PHILOSOPHIE FÜR KINDER
Über das Denken
Immer, wenn jemand sagt, ein gutes Buch müsse „Kinder zum Denken anregen“, ballt sich der Autorin die Faust in der Tasche. Erstens, weil jemand, den das Lesen nicht zum Denken bringt, ohnehin verloren ist. Zweitens, weil so jemand einem ganz sicher „Sophies Welt“ oder ähnliche Unmöglichkeiten andrehen wollen wird.

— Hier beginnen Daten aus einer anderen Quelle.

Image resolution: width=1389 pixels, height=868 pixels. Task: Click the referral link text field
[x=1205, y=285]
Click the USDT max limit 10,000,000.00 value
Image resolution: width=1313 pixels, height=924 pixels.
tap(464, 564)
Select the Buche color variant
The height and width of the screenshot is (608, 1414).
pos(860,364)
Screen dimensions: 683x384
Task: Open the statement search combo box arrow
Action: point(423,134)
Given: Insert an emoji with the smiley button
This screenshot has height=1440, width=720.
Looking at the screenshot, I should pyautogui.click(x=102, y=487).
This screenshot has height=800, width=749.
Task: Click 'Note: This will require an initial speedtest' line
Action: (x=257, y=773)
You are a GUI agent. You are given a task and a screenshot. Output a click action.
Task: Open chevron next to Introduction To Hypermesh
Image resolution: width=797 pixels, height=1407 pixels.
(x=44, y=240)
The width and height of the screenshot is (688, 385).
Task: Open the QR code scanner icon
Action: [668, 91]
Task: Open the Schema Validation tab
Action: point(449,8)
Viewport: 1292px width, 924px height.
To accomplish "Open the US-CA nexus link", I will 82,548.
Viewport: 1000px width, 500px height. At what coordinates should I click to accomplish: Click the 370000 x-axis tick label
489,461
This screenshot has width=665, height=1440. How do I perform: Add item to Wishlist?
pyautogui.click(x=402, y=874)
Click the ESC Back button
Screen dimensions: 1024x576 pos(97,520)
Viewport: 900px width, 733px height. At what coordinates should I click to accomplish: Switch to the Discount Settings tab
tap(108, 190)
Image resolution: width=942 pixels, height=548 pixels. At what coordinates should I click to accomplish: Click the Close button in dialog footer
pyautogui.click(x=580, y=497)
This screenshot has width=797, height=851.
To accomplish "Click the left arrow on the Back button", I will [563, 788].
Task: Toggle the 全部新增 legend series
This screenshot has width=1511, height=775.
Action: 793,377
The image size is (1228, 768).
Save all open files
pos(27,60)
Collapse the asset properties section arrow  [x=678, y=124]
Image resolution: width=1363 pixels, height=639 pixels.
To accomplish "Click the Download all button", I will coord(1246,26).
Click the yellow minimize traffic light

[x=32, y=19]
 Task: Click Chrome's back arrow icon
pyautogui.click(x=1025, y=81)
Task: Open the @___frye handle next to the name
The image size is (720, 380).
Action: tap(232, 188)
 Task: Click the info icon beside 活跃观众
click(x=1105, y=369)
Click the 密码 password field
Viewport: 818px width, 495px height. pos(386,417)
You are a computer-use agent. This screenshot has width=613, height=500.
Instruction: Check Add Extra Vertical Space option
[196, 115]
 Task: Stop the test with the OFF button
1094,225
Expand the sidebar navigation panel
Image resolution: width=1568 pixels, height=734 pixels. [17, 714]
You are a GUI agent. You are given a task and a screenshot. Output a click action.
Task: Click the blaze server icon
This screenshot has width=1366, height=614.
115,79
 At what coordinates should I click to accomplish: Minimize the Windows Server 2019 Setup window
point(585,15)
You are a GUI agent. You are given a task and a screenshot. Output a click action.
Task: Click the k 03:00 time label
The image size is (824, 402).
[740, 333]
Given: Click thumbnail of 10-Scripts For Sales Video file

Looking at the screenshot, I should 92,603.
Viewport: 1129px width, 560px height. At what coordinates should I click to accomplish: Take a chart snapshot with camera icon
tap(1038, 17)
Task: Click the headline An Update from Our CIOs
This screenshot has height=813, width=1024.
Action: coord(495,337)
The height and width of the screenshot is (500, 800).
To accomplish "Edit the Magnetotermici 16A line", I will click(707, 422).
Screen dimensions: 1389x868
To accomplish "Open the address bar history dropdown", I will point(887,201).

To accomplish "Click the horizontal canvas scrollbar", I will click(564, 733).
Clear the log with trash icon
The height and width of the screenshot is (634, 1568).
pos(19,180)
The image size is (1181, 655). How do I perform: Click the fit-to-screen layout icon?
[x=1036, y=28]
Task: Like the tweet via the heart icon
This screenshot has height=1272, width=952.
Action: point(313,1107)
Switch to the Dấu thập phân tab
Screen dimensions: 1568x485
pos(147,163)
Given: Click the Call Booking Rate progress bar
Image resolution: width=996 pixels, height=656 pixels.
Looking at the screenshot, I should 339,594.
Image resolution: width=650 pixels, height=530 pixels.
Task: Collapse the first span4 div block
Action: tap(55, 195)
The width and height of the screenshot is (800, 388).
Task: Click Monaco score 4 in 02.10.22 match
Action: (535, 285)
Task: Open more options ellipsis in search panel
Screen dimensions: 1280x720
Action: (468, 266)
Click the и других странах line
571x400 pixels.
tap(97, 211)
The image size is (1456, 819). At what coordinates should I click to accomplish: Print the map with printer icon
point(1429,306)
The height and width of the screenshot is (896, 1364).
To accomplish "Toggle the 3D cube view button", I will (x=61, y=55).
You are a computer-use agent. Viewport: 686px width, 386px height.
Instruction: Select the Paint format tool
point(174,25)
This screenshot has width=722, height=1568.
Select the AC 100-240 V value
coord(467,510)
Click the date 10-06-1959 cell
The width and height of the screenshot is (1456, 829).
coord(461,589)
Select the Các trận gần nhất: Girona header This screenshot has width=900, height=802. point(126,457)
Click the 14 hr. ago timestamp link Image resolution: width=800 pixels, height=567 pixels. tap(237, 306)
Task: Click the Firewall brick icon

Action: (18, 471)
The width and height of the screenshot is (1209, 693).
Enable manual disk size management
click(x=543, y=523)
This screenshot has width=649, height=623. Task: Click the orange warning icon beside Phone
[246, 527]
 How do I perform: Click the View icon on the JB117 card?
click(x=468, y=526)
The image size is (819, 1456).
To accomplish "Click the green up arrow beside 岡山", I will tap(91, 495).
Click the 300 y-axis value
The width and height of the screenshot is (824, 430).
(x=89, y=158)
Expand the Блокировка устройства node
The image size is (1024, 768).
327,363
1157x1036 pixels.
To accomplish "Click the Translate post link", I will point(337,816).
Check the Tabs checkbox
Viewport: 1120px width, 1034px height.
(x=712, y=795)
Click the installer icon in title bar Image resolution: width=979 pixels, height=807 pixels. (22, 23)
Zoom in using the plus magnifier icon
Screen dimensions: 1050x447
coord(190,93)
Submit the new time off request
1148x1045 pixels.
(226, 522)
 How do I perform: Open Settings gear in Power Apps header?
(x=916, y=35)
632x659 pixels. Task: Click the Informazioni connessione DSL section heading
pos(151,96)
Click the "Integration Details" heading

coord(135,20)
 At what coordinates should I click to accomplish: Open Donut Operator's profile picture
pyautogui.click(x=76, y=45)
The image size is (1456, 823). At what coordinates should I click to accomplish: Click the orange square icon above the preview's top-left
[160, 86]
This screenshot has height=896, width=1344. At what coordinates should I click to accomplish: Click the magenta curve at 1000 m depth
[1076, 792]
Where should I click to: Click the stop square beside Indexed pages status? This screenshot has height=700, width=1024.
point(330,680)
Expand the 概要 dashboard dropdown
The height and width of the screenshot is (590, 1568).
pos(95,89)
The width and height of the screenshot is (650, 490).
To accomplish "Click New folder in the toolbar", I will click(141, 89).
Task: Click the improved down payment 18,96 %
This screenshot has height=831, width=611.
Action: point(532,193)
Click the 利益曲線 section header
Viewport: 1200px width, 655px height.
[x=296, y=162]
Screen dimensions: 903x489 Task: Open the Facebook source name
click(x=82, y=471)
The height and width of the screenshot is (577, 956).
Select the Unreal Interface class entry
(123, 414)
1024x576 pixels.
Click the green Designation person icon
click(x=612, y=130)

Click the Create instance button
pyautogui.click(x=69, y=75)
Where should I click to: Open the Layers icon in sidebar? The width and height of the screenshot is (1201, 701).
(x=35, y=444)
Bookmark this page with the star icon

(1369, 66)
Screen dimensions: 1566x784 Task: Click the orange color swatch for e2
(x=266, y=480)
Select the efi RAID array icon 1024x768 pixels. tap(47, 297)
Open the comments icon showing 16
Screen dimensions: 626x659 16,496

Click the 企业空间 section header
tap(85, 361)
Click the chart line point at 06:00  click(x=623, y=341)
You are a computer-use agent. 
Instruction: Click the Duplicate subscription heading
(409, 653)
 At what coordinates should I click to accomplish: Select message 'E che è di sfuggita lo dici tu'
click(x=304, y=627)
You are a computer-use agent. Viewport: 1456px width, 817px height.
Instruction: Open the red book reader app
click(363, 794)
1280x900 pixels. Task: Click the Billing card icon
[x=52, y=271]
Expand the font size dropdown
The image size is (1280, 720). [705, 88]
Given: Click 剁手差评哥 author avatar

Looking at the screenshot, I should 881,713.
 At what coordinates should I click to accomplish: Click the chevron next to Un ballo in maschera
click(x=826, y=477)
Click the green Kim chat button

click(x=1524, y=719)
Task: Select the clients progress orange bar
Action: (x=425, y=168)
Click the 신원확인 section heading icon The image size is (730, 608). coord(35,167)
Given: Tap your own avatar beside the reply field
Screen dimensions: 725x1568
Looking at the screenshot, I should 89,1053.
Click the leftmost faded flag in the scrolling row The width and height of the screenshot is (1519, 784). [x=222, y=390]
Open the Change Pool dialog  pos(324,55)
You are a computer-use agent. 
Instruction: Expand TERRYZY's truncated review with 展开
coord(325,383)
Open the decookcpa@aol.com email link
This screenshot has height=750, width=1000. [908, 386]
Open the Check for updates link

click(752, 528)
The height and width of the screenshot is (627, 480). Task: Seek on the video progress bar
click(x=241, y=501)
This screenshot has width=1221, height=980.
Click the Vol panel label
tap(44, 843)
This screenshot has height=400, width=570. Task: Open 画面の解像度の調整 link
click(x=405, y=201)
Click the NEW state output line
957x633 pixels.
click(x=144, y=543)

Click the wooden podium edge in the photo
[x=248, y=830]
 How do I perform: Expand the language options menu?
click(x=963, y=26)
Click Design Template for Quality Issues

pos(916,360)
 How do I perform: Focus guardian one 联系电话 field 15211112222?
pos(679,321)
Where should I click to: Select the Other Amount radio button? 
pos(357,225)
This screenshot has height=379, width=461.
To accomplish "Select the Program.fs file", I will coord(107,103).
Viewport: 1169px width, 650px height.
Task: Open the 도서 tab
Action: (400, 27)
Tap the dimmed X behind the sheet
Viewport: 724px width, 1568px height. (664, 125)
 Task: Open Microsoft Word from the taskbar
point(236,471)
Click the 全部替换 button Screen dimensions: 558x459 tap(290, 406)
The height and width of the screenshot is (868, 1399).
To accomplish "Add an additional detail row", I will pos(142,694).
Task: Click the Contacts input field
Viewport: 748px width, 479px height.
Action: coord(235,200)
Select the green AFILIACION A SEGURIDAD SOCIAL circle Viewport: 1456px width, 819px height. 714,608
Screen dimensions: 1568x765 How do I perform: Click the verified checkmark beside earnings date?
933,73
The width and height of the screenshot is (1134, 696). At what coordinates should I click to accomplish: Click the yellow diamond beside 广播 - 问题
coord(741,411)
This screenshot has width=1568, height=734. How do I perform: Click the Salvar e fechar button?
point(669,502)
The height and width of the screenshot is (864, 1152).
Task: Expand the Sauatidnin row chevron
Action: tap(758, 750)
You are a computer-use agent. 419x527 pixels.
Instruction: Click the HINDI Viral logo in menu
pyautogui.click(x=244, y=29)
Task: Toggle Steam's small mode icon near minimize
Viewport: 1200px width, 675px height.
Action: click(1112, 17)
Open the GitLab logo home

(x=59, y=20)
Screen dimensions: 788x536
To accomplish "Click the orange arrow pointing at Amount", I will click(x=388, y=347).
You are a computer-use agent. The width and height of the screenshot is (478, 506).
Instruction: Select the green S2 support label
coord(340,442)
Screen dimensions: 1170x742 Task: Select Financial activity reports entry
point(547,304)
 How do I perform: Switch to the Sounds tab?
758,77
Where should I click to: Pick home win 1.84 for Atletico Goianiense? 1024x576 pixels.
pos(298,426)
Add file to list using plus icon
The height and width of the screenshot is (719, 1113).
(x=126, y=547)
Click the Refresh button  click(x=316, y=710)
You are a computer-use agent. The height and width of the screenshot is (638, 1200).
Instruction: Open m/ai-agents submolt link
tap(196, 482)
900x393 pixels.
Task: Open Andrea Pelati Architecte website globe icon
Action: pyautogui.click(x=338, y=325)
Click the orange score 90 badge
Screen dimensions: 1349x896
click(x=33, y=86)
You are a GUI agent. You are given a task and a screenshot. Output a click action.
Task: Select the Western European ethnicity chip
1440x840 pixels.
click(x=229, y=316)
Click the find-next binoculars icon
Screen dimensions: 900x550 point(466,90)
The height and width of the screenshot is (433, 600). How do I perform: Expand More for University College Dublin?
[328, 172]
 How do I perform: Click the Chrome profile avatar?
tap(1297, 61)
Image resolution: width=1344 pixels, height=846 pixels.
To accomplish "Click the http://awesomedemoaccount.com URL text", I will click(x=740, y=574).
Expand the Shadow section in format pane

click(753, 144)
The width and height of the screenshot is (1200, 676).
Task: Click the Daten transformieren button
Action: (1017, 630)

Was Erwachsene gern übersehen, ist, dass Kinder nicht aktiv „zum Denken angeregt“ werden müssen. Sie denken bereits, und zwar die ganze Zeit über. Im Menschsein unerfahren, sind sie dazu gezwungen, ständig Hypothesen über sich und ihre Umwelt aufzustellen, diese zu testen und gegebenenfalls zu verwerfen oder neu zu formulieren. Als Kind kann man es sich gar nicht leisten, einen Augenblick lang nicht zu denken, denn die Welt, in der man sich bewegt, ist unbekannt.
Zu den Büchern, die diese kindliche Denkweise reflektieren, gehören „Tote Maus für Papas Leben“ und „Nichts. Was im Leben wichtig ist“. Philip Pullmans „Kompass“-Trilogie macht Kinder auf abenteuerliche Weise mit religions- und moralphilosophischen Konzepten bekannt. Das ist gelungen, weil es eben nicht beabsichtigt war. Weil Pullman ehrlichen Herzens eine Geschichte erzählt, mehr nicht. Und „Numbers“ ist nichts Geringeres als eine klassische Tragödie, die die Unveränderbarkeit des Schicksal infrage stellt. All diese Bücher und Hörbücher sind natürlich auch Erwachsenen zu empfehlen. Sie könnten sie zum Denken anregen.